Le Tribunal administratif de Montreuil, statuant en référé, a été saisi par un ressortissant tunisien demandant l'injonction au préfet de lui délivrer un document provisoire attestant de la régularité de son séjour. Le juge constate que l'administration a délivré une autorisation provisoire de séjour au requérant après l'introduction de sa requête. Par conséquent, la demande est devenue sans objet et il n'y a pas lieu de statuer sur le fond. La décision s'appuie sur les dispositions de l'article L. 521-3 du code de justice administrative.
Texte intégral
Vu la procédure suivante :
Par une requête, enregistrée le 5 novembre 2025, M. A... B... demande au juge des référés, sur le fondement de l’article L. 521-3 du code de justice administrative, d’enjoindre au préfet de la Seine-Saint-Denis de lui délivrer sans délai une attestation de prolongation de l’instruction ou une autorisation provisoire de séjour ou, à défaut, d’instruire immédiatement sa demande.
Il soutient que :
- la condition d’urgence est remplie dès lors qu’il ne dispose d’aucun document attestant de la régularité de son séjour, qu’il risque de perdre une opportunité d’emploi, que cette situation l’empêche d’effectuer ses démarches sociales et administratives et qu’il est exposé à un risque d’éloignement du territoire français ;
- la mesure sollicitée est utile dès lors qu’il peut prétendre à un document provisoire en application des dispositions de l’article L. 431-2 du code de l’entrée et du séjour des étrangers et du droit d’asile et que cette situation porte une atteinte disproportionnée à sa vie privée et professionnelle en méconnaissance des stipulations de l’article 8 de la convention européenne de sauvegarde des droits de l'homme et des libertés fondamentales.

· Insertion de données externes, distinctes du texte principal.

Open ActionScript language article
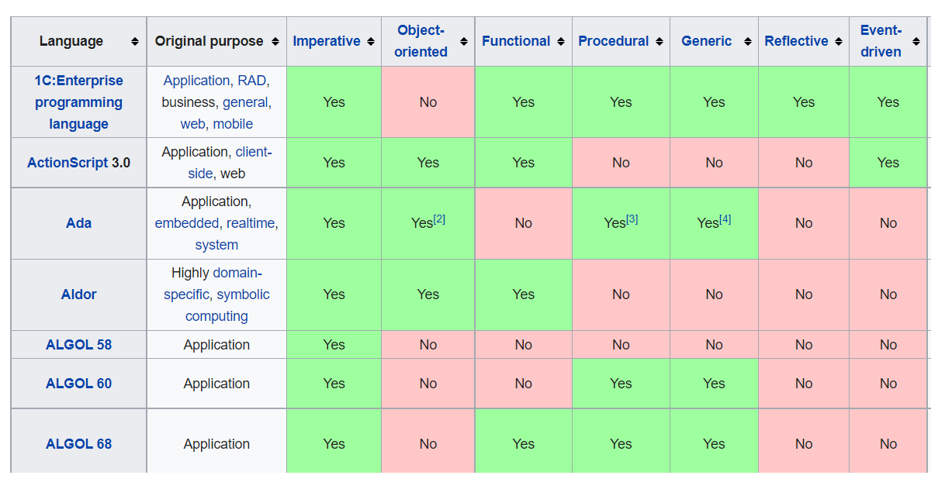 click(68, 163)
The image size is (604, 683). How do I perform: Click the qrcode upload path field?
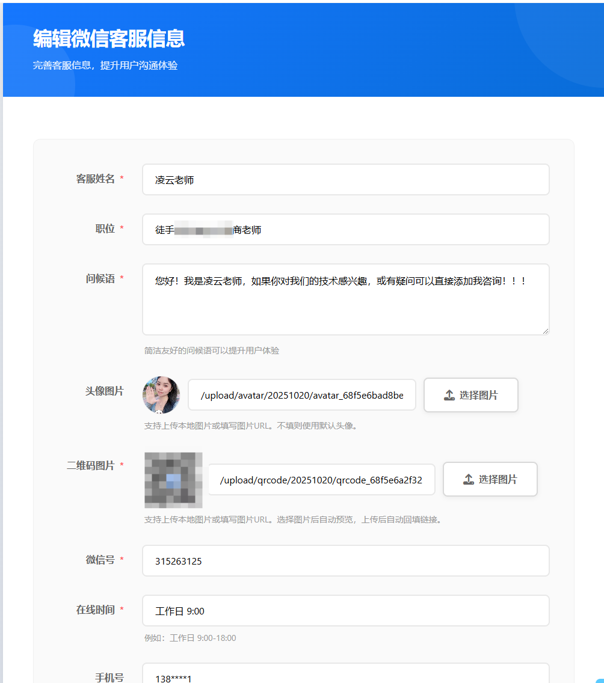click(321, 480)
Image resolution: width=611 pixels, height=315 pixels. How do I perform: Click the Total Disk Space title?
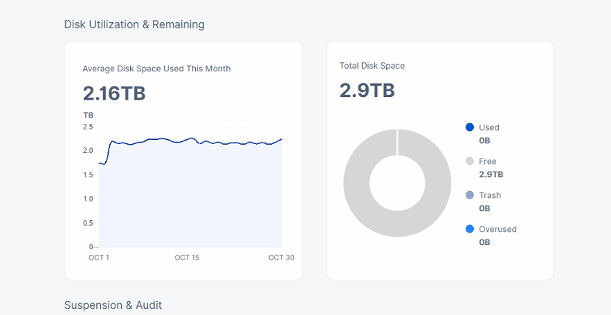[372, 66]
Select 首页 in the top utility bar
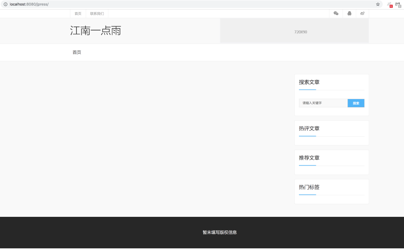This screenshot has width=404, height=250. click(78, 13)

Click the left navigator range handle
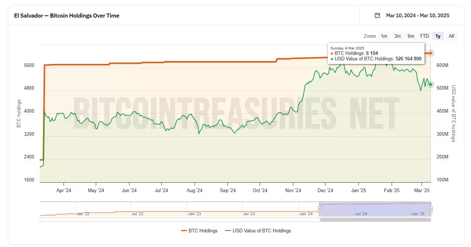click(319, 209)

Le préfet de la Seine-Saint-Denis a produit une pièce enregistrée le 19 février 2026.
Vu les autres pièces du dossier.
Vu :
- le code de l’entrée et du séjour des étrangers et du droit d’asile ;
- le code de justice administrative.
La présidente du tribunal administratif a désigné Mme Mach, vice-présidente, en application de l’article L. 511-2 du code de justice administrative, pour statuer en matière de référés.
Considérant ce qui suit :
1. M. B..., ressortissant tunisien né en 2000, était titulaire d’un visa de long séjour portant la mention « étudiant » valable du 24 août 2023 au 27 août 2024. M. B... demande au juge des référés, sur le fondement de l’article L. 521-3 du code de justice administrative, d’enjoindre au préfet de la Seine-Saint-Denis de lui délivrer une attestation de prolongation de l’instruction ou une autorisation provisoire de séjour ou, à défaut, de procéder à l’instruction de sa demande.
2. Aux termes de l’article L. 521-3 du code de justice administrative : « En cas d'urgence et sur simple requête qui sera recevable même en l'absence de décision administrative préalable, le juge des référés peut ordonner toutes autres mesures utiles sans faire obstacle à l'exécution d'aucune décision administrative ».

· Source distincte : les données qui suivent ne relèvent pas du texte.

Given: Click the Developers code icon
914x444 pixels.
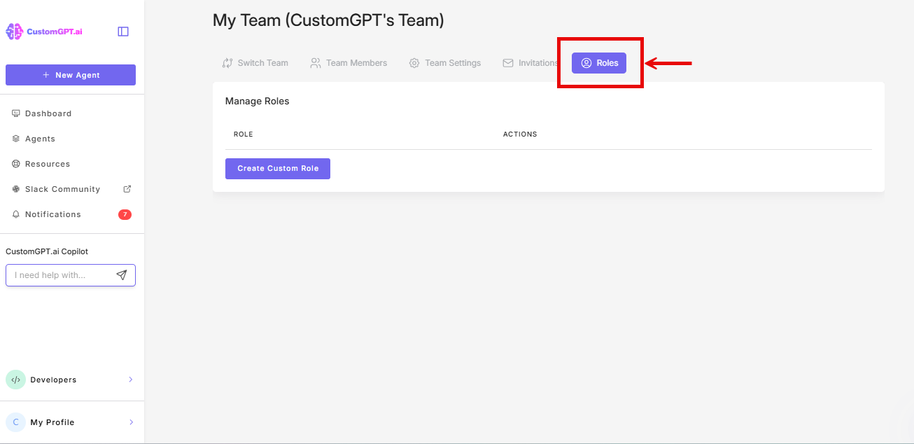Looking at the screenshot, I should click(x=15, y=379).
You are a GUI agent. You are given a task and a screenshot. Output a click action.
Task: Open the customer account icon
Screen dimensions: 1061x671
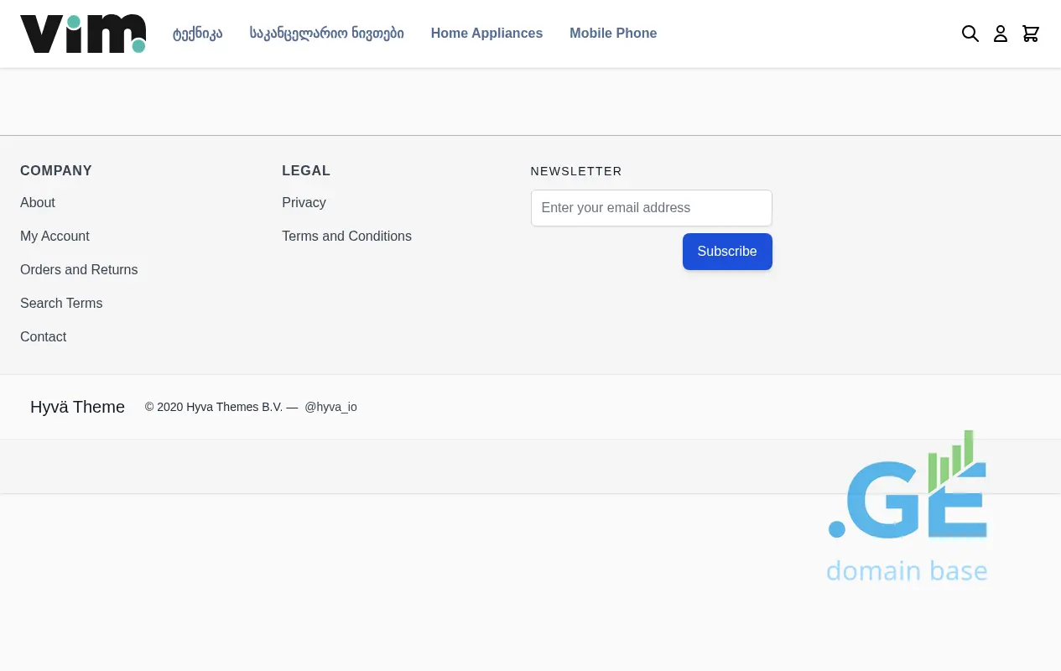click(1000, 34)
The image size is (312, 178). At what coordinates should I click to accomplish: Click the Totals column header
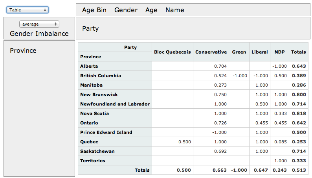click(x=299, y=52)
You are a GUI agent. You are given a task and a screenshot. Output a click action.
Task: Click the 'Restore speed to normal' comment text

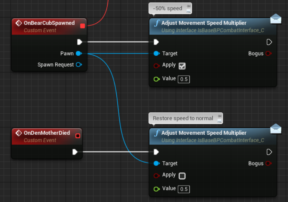pyautogui.click(x=183, y=118)
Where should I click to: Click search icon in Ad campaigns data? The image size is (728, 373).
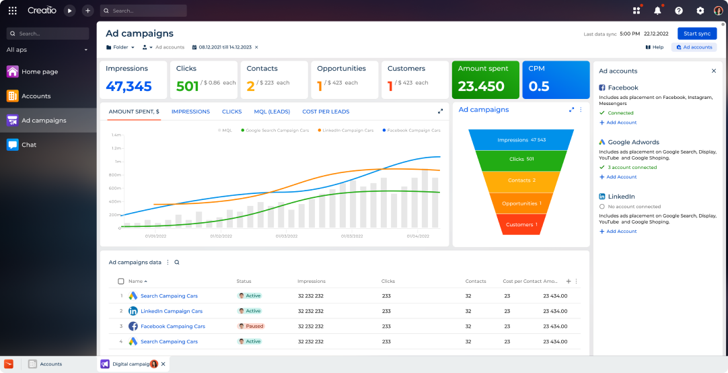point(177,263)
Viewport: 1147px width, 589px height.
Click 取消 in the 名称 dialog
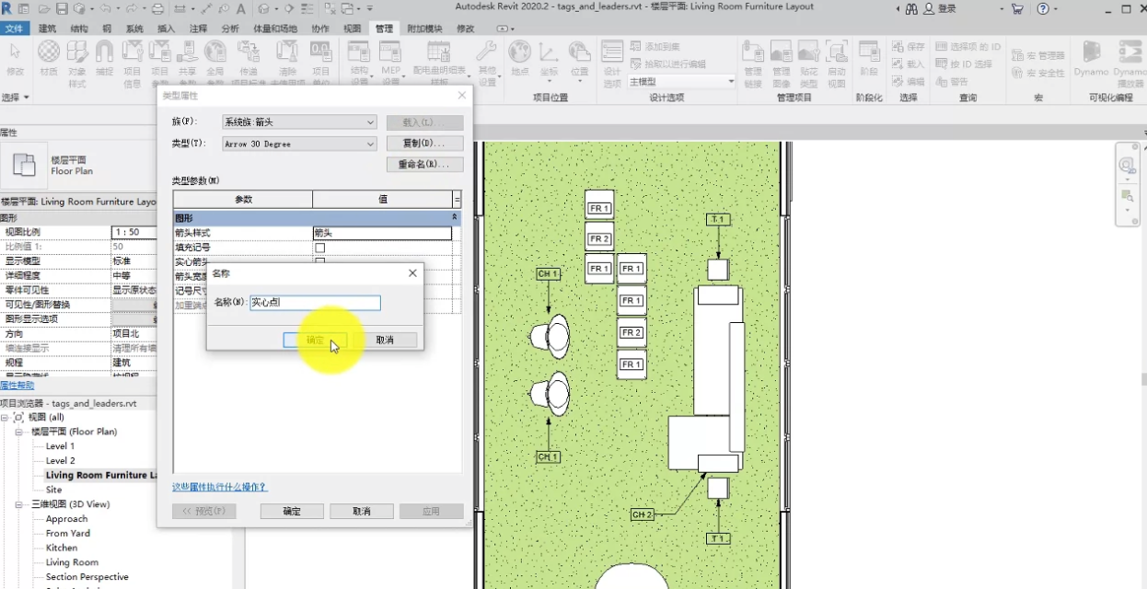coord(385,340)
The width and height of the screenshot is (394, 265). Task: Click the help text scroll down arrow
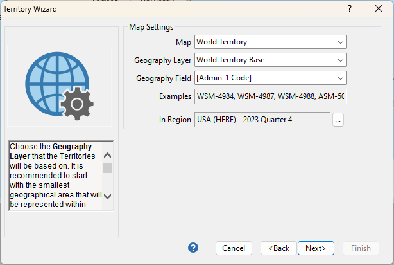(107, 196)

3. Il résulte de l’instruction, notamment de la capture d’écran de l’application de gestion des dossiers des ressortissants étrangers en France (AGDREF) produite par le préfet de la Seine-Saint-Denis et n’est pas contesté par le requérant, que M. B... s’est vu remettre, postérieurement à l’introduction de la requête, une autorisation provisoire de séjour valable du 10 décembre 2025 au 9 juin 2026. Par suite, les conclusions aux fins d’injonction tendant à ce que le préfet lui délivre une attestation de prolongation de l’instruction ou une autorisation provisoire de séjour sont devenues sans objet. Il n’y a, dès lors, plus lieu d’y statuer.
O R D O N N E :
Article 1er : Il n’y a pas lieu de statuer sur la requête de M. B....
Article 2 : La présente ordonnance sera notifiée à M. A... B... et au ministre de l’intérieur.

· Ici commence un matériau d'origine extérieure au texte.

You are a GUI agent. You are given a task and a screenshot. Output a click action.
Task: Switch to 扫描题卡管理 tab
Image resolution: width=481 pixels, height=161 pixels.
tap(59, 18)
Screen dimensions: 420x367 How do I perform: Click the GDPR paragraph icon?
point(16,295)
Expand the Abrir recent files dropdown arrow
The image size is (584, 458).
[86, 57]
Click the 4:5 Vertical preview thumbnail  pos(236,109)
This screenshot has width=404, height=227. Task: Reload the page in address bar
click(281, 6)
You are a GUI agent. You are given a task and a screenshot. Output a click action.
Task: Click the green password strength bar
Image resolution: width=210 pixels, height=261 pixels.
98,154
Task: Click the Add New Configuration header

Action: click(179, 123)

Copie en sera adressée au préfet de la Seine-Saint-Denis.
Fait à Montreuil, le 4 mars 2026.
La juge des référés,
A-S Mach
La République mande et ordonne au ministre de l’intérieur en ce qui le concerne et à tous commissaires de justice à ce requis en ce qui concerne les voies de droit commun contre les parties privées, de pourvoir à l’exécution de la présente décision.